Darrel Franson uses a tumble wheel and back fencing to feed his herd just what they need. He usually moves cattle twice a day.
When Darrel Franson set up his grazing system in 1994, he rotated cows on five-acre cells of forage just at vegetative stage. He calculated they’d have enough to eat for five days.
“But after about three days, they would stand there bawling at me, looking to move across to the next cell,” says Franson, Mt. Vernon, MO. “So I thought, I’ll take a poly wire and split that cell into two 2½-acre cells. Lo and behold if I didn’t get an extra day out of it!”
Then he split those two cells into four and the cows were satisfied for five days.
“I soon taught myself that, if I just give these cows what they could eat in a day, I get the most utilization. That’s when I bought the tumble wheels and started rolling the fence to give them enough for one day or sometimes half a day. During calving season I check them during the morning and the night, so I move fence each time and get even better utilization,” he says.

## [Data under study]
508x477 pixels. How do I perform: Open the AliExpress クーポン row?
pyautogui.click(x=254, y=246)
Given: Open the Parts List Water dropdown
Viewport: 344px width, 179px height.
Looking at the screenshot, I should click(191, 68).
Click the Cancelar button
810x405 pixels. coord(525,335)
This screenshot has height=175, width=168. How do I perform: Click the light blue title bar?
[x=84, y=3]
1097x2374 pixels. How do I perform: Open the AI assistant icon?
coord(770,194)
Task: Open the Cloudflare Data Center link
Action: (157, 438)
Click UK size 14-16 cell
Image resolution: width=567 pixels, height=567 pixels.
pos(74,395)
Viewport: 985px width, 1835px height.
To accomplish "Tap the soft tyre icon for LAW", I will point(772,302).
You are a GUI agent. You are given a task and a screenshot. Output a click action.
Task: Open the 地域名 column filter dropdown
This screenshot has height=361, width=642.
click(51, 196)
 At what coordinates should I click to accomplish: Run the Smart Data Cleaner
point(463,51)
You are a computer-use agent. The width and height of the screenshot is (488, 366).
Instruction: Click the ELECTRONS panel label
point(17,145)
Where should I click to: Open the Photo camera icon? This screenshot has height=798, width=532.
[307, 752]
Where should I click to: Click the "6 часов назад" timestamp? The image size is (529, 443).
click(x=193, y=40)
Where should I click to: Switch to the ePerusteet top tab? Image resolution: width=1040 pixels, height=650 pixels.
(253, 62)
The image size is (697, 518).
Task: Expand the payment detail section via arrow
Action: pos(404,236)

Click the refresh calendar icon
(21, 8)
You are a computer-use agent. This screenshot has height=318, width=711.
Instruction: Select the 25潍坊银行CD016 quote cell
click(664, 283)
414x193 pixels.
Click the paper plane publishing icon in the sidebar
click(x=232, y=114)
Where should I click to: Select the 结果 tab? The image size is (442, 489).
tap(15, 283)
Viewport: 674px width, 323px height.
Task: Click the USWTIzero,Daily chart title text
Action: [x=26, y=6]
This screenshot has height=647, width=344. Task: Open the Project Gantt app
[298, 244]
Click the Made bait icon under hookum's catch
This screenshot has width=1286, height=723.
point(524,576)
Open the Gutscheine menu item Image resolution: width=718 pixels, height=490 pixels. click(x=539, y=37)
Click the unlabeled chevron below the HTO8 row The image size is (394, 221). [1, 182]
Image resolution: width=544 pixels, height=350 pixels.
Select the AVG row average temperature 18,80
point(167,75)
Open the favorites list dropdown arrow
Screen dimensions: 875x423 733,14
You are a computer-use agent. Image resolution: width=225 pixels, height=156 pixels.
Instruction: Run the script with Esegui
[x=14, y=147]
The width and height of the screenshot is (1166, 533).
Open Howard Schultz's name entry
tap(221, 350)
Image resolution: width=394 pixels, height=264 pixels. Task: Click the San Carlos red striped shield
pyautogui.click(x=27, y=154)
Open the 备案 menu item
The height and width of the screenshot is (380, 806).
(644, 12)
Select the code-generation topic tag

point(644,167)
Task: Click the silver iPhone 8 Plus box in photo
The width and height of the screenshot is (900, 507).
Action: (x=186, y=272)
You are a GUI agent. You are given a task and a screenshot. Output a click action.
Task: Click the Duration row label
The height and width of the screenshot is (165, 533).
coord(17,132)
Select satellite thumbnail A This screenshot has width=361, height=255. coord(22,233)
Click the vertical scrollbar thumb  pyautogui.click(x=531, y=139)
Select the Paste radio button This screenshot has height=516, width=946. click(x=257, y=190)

## [Check your understanding]
- A) Answer these questions from the grazing text:
(i) In what year did Darrel Franson set up his grazing system?
(ii) Where is Franson located?
(iii) After he split the cells into four, how many days were the cows satisfied?
- B) List every piece of fencing equipment the grazing text mentions Franson using.
- C) Please extend the grazing text by a few sentences, starting after its last sentence.
The data come from a separate source and are unrelated to the grazing text.

## [Activity answers]
- A)
(i) 1994
(ii) Mt. Vernon, MO
(iii) Five days

- B)
- Tumble wheel
- Back fencing
- Poly wire

- C)
A tumble wheel, consisting of six spokes and a central hub to hold electric fence wire, is a portable unit that takes only one person to roll from one part of a pasture to another. In summer, Franson also back-fences – after he moves the tumble wheel into fresh pasture, he also moves the fencing behind the cattle up to keep them from back grazing.
“If I had turned them in on that whole 10-acre piece, they would take what they like best. But I’m the referee; I’m the 10-count guy. I will say when they can go back and eat that off again. And it won’t be until the plant has gotten up and replaced its root reserves and is ready to go again. Ready to fight a fair fight.”